EXERCISE BRIEF:
Nothing in the entries may be altered; copy them all exactly.

INPUT FOR THIS TASK:
⁂

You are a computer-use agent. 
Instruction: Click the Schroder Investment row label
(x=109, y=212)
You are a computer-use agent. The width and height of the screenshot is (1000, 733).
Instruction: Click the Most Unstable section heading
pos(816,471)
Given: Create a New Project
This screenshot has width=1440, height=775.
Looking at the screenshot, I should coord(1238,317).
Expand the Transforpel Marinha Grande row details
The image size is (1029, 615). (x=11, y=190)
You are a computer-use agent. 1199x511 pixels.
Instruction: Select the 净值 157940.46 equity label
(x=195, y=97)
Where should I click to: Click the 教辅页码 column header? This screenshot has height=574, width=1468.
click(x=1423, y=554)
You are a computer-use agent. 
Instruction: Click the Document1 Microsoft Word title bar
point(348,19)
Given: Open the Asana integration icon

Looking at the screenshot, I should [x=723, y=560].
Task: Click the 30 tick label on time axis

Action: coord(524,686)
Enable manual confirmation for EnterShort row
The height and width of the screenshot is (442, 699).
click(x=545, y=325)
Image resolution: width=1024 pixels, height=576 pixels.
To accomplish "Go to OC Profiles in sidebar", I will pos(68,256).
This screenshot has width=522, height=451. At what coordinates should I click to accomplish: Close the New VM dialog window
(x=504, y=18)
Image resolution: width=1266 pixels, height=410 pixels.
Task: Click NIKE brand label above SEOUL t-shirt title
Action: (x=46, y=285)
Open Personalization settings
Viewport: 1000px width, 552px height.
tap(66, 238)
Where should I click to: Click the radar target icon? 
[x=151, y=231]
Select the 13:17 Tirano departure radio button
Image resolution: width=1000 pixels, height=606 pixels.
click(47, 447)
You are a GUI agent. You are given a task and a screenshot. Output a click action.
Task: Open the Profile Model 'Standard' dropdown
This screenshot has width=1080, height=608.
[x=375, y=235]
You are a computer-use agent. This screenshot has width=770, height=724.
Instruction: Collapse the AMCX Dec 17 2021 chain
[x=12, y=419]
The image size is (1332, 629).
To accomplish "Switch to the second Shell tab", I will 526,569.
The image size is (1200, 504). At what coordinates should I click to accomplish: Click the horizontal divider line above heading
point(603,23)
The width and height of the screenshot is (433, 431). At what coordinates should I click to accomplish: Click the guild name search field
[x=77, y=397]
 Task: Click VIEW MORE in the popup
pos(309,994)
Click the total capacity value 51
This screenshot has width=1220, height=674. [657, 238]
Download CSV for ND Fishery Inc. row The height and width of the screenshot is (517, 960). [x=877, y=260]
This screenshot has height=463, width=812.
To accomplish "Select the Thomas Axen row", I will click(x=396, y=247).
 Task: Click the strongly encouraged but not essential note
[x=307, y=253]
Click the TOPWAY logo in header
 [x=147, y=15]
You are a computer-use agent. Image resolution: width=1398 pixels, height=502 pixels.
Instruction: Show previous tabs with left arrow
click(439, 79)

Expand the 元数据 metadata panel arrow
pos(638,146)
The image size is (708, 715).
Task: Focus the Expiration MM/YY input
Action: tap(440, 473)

⁂

ANSWER SPACE:
You are a computer-use agent. 
Instruction: Click the Schroder Investment row label
(x=109, y=212)
You are a computer-use agent. The width and height of the screenshot is (1000, 733).
Instruction: Click the Most Unstable section heading
pos(816,471)
Given: Create a New Project
This screenshot has width=1440, height=775.
Looking at the screenshot, I should coord(1238,317).
Expand the Transforpel Marinha Grande row details
The image size is (1029, 615). (x=11, y=190)
You are a computer-use agent. 1199x511 pixels.
Instruction: Select the 净值 157940.46 equity label
(x=195, y=97)
Where should I click to: Click the 教辅页码 column header? This screenshot has height=574, width=1468.
click(x=1423, y=554)
You are a computer-use agent. 
Instruction: Click the Document1 Microsoft Word title bar
point(348,19)
Given: Open the Asana integration icon

Looking at the screenshot, I should [x=723, y=560].
Task: Click the 30 tick label on time axis

Action: coord(524,686)
Enable manual confirmation for EnterShort row
The height and width of the screenshot is (442, 699).
click(x=545, y=325)
Image resolution: width=1024 pixels, height=576 pixels.
To accomplish "Go to OC Profiles in sidebar", I will pos(68,256).
This screenshot has width=522, height=451. At what coordinates should I click to accomplish: Close the New VM dialog window
(x=504, y=18)
Image resolution: width=1266 pixels, height=410 pixels.
Task: Click NIKE brand label above SEOUL t-shirt title
Action: (x=46, y=285)
Open Personalization settings
Viewport: 1000px width, 552px height.
tap(66, 238)
Where should I click to: Click the radar target icon? 
[x=151, y=231]
Select the 13:17 Tirano departure radio button
Image resolution: width=1000 pixels, height=606 pixels.
click(47, 447)
You are a GUI agent. You are given a task and a screenshot. Output a click action.
Task: Open the Profile Model 'Standard' dropdown
This screenshot has width=1080, height=608.
[x=375, y=235]
You are a computer-use agent. This screenshot has width=770, height=724.
Instruction: Collapse the AMCX Dec 17 2021 chain
[x=12, y=419]
The image size is (1332, 629).
To accomplish "Switch to the second Shell tab", I will 526,569.
The image size is (1200, 504). At what coordinates should I click to accomplish: Click the horizontal divider line above heading
point(603,23)
The width and height of the screenshot is (433, 431). At what coordinates should I click to accomplish: Click the guild name search field
[x=77, y=397]
 Task: Click VIEW MORE in the popup
pos(309,994)
Click the total capacity value 51
This screenshot has width=1220, height=674. [657, 238]
Download CSV for ND Fishery Inc. row The height and width of the screenshot is (517, 960). [x=877, y=260]
This screenshot has height=463, width=812.
To accomplish "Select the Thomas Axen row", I will click(x=396, y=247).
 Task: Click the strongly encouraged but not essential note
[x=307, y=253]
Click the TOPWAY logo in header
 [x=147, y=15]
You are a computer-use agent. Image resolution: width=1398 pixels, height=502 pixels.
Instruction: Show previous tabs with left arrow
click(439, 79)

Expand the 元数据 metadata panel arrow
pos(638,146)
The image size is (708, 715).
Task: Focus the Expiration MM/YY input
Action: tap(440, 473)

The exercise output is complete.